Impact of airborne total suspended particles (TSP) and fine particulate matter (PM2.5)‐induced developmental toxicity in zebrafish (Danio rerio) embryos

Airborne total suspended particles (TSP) and particulate matter (PM2.5) threaten global health and their potential impact on cardiovascular and respiratory diseases are extensively studied. Recent studies attest premature deaths, low birth weight, and congenital anomalies in the fetus of pregnant women exposed to air pollution. In this regard, only few studies have explored the effects of TSP and PM2.5 on cardiovascular and cerebrovascular development. As both TSP and PM2.5 differ in size and composition, this study is attempted to assess the variability in toxicity effects between TSP and PM2.5 on the development of cardiovascular and cerebrovascular systems and the underlying mechanisms in a zebrafish model.

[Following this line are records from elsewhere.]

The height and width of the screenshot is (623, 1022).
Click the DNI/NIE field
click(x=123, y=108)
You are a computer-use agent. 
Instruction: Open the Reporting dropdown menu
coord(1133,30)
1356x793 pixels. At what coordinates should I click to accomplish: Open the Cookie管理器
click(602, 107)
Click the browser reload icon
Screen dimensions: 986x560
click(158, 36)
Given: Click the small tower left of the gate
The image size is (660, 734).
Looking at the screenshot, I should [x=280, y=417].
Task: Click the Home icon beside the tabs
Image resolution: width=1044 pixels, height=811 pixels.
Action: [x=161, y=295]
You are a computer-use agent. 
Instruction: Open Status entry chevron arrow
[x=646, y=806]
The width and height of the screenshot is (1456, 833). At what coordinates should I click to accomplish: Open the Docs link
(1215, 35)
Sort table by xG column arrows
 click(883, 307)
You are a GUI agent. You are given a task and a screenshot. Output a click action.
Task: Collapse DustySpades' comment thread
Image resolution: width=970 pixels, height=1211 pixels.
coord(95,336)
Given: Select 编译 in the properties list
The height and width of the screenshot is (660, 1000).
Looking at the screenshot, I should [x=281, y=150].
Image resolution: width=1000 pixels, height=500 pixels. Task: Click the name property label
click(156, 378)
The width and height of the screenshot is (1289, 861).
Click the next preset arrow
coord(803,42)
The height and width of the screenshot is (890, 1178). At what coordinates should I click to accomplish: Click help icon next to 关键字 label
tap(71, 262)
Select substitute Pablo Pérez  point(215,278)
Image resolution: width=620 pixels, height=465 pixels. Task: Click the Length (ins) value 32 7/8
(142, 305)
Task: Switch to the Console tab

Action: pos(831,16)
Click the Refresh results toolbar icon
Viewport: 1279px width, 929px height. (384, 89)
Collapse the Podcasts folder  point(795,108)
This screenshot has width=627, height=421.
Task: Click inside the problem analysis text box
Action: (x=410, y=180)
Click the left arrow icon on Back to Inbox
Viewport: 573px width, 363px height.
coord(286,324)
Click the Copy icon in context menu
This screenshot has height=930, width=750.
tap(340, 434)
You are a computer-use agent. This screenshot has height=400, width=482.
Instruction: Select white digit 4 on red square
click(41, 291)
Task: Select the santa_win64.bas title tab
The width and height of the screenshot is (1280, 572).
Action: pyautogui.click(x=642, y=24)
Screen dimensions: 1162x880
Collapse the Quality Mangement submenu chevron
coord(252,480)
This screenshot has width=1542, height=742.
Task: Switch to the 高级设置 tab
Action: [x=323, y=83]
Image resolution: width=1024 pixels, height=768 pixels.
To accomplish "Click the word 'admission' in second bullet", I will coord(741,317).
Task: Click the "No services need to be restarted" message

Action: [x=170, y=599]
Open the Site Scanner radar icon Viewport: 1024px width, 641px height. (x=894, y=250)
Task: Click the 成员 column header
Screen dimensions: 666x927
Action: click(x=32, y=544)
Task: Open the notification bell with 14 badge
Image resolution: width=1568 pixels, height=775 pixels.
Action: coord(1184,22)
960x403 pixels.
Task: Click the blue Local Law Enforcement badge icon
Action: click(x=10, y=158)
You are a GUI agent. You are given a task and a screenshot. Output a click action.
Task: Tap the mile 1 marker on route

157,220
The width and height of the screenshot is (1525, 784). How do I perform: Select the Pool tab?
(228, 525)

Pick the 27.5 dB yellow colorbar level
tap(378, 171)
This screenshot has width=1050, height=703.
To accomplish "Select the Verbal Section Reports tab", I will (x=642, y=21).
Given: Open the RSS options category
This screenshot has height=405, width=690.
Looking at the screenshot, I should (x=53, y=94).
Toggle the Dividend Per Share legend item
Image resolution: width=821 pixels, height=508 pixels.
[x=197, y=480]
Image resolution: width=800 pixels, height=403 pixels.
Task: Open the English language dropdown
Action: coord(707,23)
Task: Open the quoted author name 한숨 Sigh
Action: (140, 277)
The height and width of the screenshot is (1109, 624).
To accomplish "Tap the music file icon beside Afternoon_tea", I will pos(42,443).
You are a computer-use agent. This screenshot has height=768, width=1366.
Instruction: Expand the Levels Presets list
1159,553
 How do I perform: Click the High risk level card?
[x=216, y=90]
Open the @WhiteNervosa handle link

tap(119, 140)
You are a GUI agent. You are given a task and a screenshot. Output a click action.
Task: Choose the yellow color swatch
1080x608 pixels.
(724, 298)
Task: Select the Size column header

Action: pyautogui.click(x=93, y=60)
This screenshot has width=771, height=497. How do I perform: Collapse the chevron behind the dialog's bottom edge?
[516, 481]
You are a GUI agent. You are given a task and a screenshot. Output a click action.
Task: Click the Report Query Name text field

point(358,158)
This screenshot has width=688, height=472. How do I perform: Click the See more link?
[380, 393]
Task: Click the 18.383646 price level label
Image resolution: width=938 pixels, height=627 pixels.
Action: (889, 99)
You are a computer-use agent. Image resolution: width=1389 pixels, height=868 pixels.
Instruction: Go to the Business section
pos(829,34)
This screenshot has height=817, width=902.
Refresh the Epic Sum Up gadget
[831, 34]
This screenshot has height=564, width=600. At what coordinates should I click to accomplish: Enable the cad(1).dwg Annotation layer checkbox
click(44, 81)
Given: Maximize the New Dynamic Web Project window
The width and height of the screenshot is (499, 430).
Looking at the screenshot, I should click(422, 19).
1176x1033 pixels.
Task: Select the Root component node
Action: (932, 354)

To explore the potential toxic effects of TSP and PM2.5, zebrafish embryos/larvae were exposed to 25, 50, 100, 200, and 400 μg/ml of TSP and PM2.5 from 24 to 120 hpf (hours post‐fertilization). Both TSP and PM2.5 exposure increased the rate of mortality, malformations, and oxidative stress, whereas locomotor behavior, heart rate, blood flow velocity, development of cardiovasculature and neurovasculature, and dopaminergic neurons were reduced. The expression of genes involved in endoplasmic reticulum stress (ERS), Wnt signaling, and central nervous system (CNS) development were altered in a dose‐ and time‐dependent manner. This study provides evidence for acute exposure to TSP and PM2.5‐induced cardiovascular and neurodevelopmental toxicity, attributed to enhanced oxidative stress and aberrant gene expression. Comparatively, the effects of PM2.5 were more pronounced than TSP. Airborne TSP and PM2.5 pollution are considered as a major global threat to public health as they contribute a combination of toxic compounds. In the present study, in a zebra fish model, TSP and PM2.5 exposure increased mortality, malformations, delayed hatchability, ROS production, impaired the growth of blood vessels, heart rate, blood flow velocity, development of DA (dopamine) neurons, and locomotor behavior. PM2.5 exposure alone affected neurovasculature‐induced cerebral hemorrhage. Both altered the gene expression profiles associated with cardiovascular and brain development.